Para un estudiante de quinto básico de El Monte, la ciudadanía no empieza a los 18 ni a los 14: empieza antes de aprender a hablar. Fue lo que planteó un niño de quinto básico en una charla dictada por Momento Ciudadano el lunes 7 de septiembre en la Oficina Local de la Niñez del Monte: incluso los recién nacidos hacen ciudadanía, porque acompañar a alguien ya es mejorar su vida.
La intervención llevó la idea más lejos que la propia charla. «¿Ciudadaniqué? Agencia y participación infantojuvenil», que dicta Rodrigo Mayorga, Director Ejecutivo de la fundación, a partir de su libro «¿Ciudadaniqué?», sostiene algo simple: niños, niñas y jóvenes ya son ciudadanos, aunque todavía no tengan el estatus jurídico para votar.

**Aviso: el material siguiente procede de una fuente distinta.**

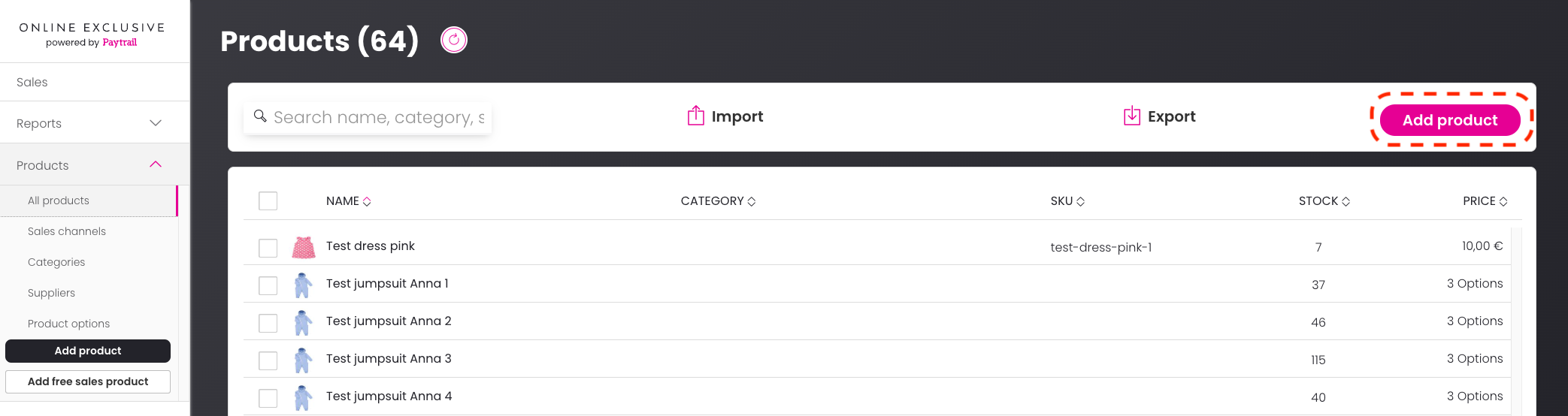Viewport: 1568px width, 416px height.
Task: Open Sales channels in sidebar
Action: pyautogui.click(x=67, y=231)
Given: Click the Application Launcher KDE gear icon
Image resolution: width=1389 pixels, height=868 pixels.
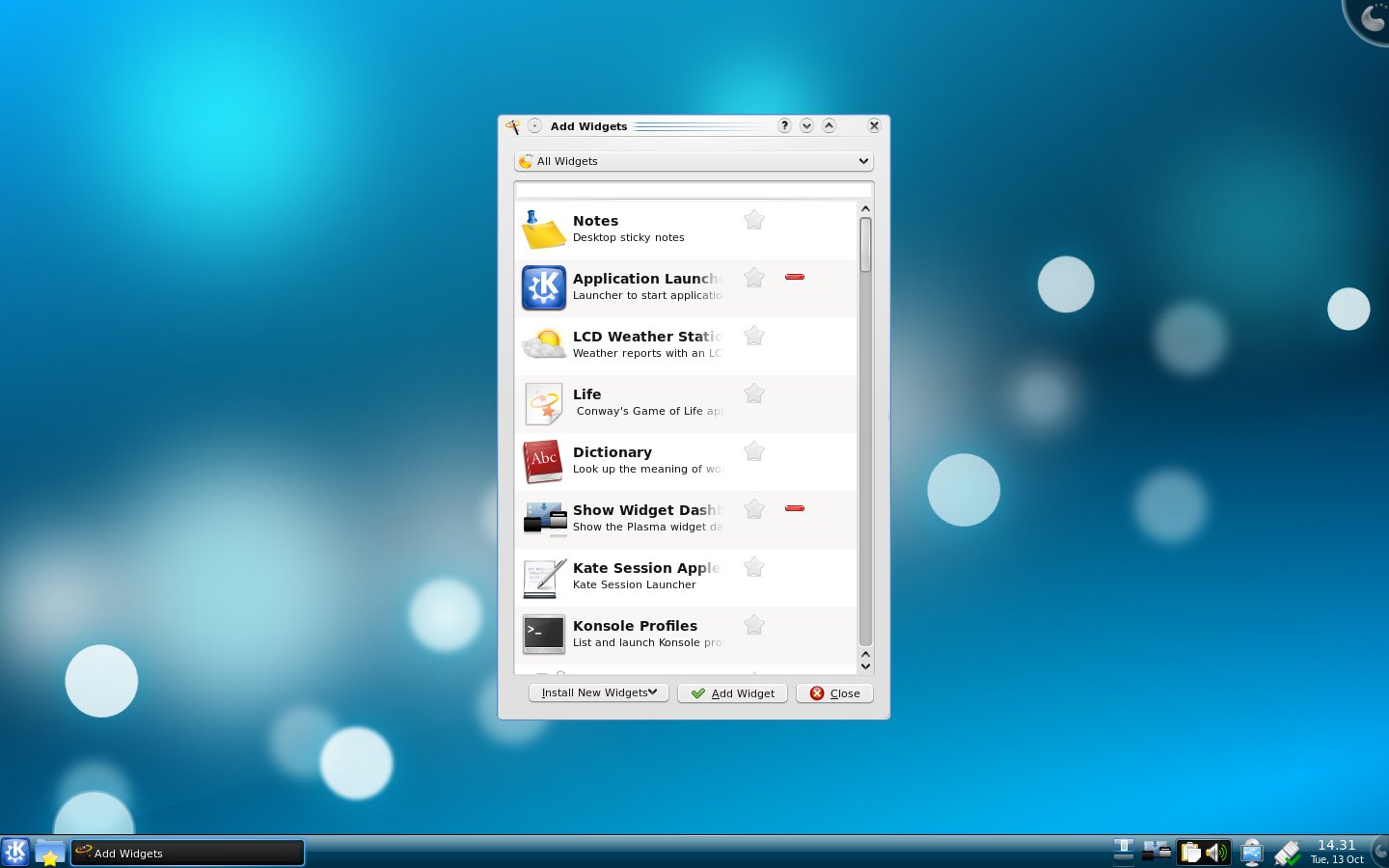Looking at the screenshot, I should point(543,287).
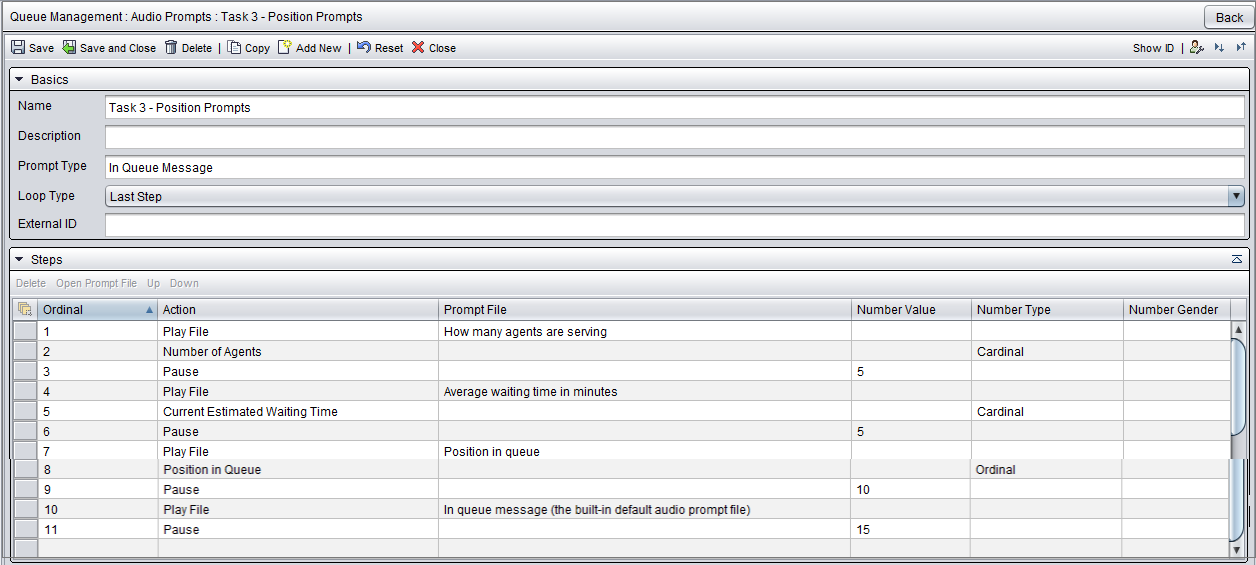The height and width of the screenshot is (565, 1256).
Task: Click the red X Close icon
Action: click(418, 47)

La razón es que la ciudadanía no es solo una condición legal, sino también una práctica social: algo que se ejerce con otros cuando se actúa para mejorar la vida de la comunidad.
Esa charla se dictó dos veces en la misma semana, ante públicos de escala muy distinta. El lunes 7, en El Monte, reunió a 25 estudiantes de quinto básico a cuarto medio, entre ellos el consejo consultivo de la Oficina Local de la Niñez de la comuna. El miércoles 9, en el Liceo Bicentenario Oriente de Rengo, la audiencia fue de 320 estudiantes de tercero y cuarto medio. En Rengo, la conversación se desvió hacia una pregunta que la charla necesariamente produce: si la ciudadanía es algo que se ejerce, ¿no da miedo ejercerla en tiempos tan tensionados? ¿No produce frustración cuando parece que nadie más quiere escuchar? Mayorga respondió que sí, que a veces da miedo y frustra, y que negarlo sería poco honesto con quienes hacen la pregunta. Pero agregó que la experiencia acumulada en estos espacios empuja en la dirección contraria, y que por eso vale la pena atreverse a abrirlos.
«Más veces uno termina en conversaciones como esa, o escuchando intervenciones como la de aquel estudiante de El Monte, que refuerzan la convicción principal: quienes creemos en la democracia somos más y, aunque tengamos diferencias en muchas otras cosas, podemos trabajar juntos por cuidar ese campo de juego que nos permite construir desde las diferencias. Agradezco cada vez que alguien en estas charlas me lo vuelve a recordar», señaló.